Pathans pətänzˈ [key], group of seminomadic peoples consisting of more than 60 tribes, numbering more than 26 million in Pakistan and more than 11 million in Afghanistan, where they form the dominate ethnic group (historically known as Afghans and now typically as Pashtuns). Pathans are Muslims and speak Pashto (or Pushtu). They are also known as Pashtuns, Pushtuns, Pakhtuns, and Pakhtoons.

Historically, Pathans have been noted as fierce fighters, and throughout history they have offered strong resistance to invaders. The British attempted to subdue the Pathans in a series of punitive expeditions in the late 19th and early 20th cent. but were finally forced to offer them a semiautonomous area (see Khyber Pakhtunkhwa) between the border of British India and that of Afghanistan.

After the creation of Pakistan in 1947, the new nation annexed the Pathan border regions, and a Pathan independence movement, called the Redshirts, was born. In the early 1950s, Afghanistan supported Pathan ambitions for the creation of an independent Pushtunistan (also called Pakhtunistan or Pakhtoonistan) in the border areas of West Pakistan. Several border clashes and ruptures of diplomatic relations between Afghanistan and Pakistan ensued. In the early 1970s thousands of armed Pathans pressed for increased autonomy within Pakistan, even demanding independence after the secession of Bangladesh (East Pakistan).
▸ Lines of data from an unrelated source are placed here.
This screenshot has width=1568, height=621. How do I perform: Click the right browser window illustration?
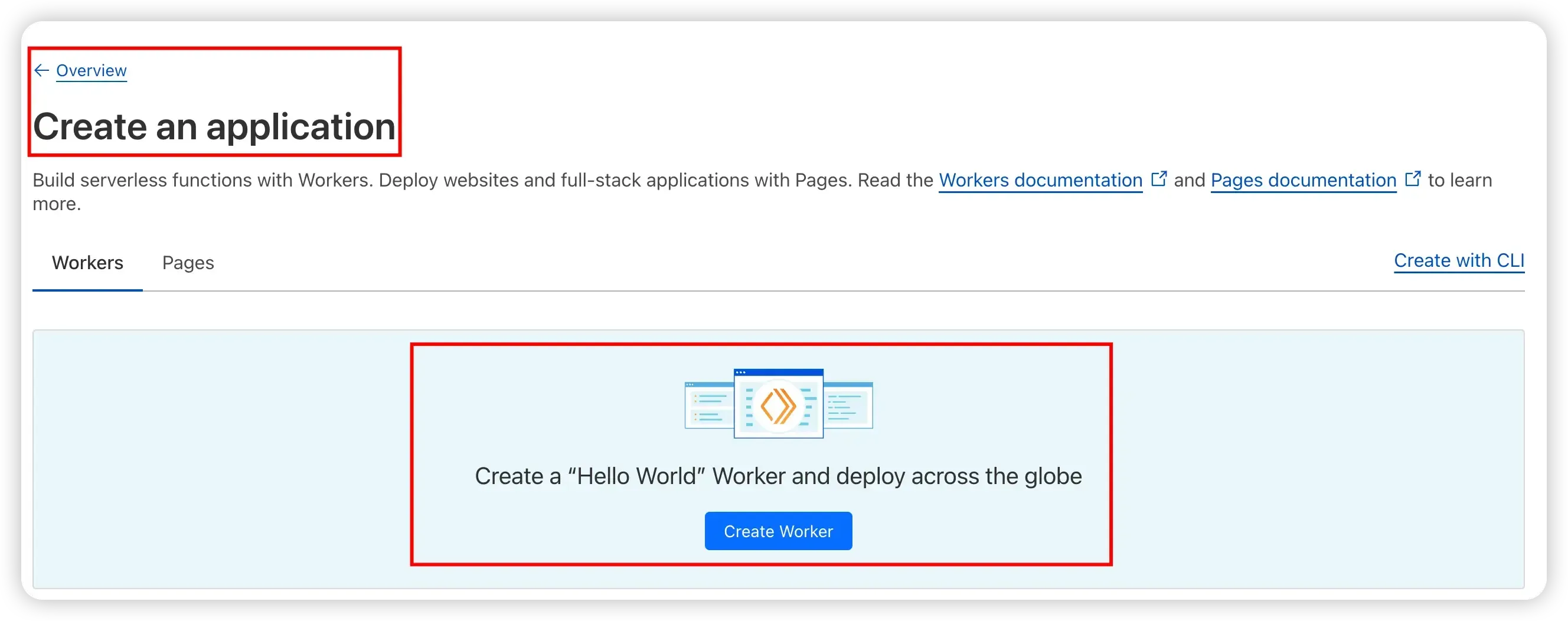pyautogui.click(x=848, y=406)
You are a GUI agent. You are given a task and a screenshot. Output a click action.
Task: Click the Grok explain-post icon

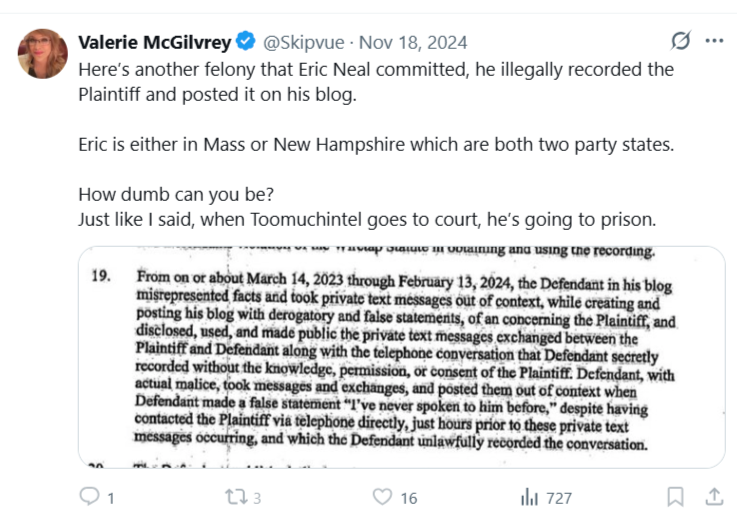[680, 41]
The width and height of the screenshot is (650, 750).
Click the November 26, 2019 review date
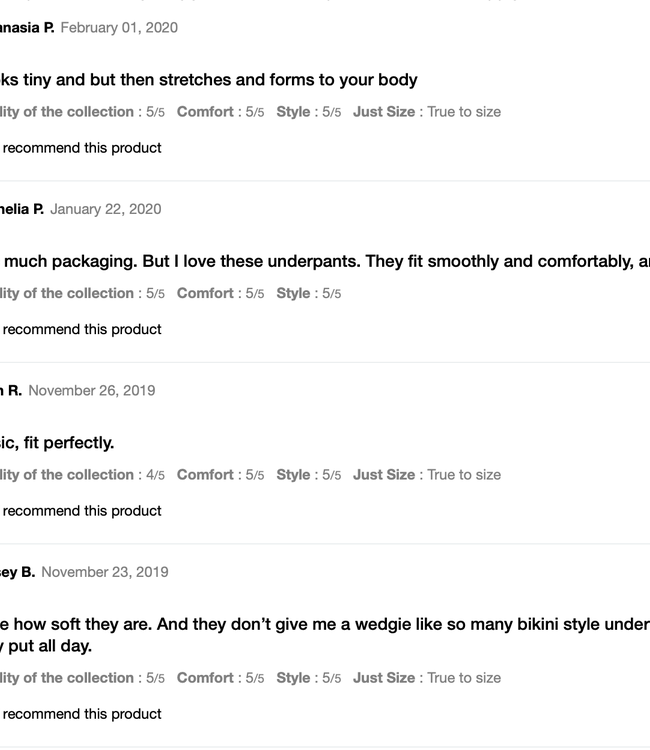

The Taliban of Afghanistan, and more recently, the so-called Pakistani Taliban are mainly Pathan-based movements. Many Pakistani Pathans no longer live in the regions bordering Afghanistan; there are sizable Pathan populations in Pakistan's major cities, especially in Karachi.

See O. K. Caroe, The Pathans, 550 b.c.a.d. 1957 (1958, repr. 1965); J. W. Spain, People of the Khyber (1963), The Pathan Borderland (1963), and The Way of the Pathans (2d ed. 1973).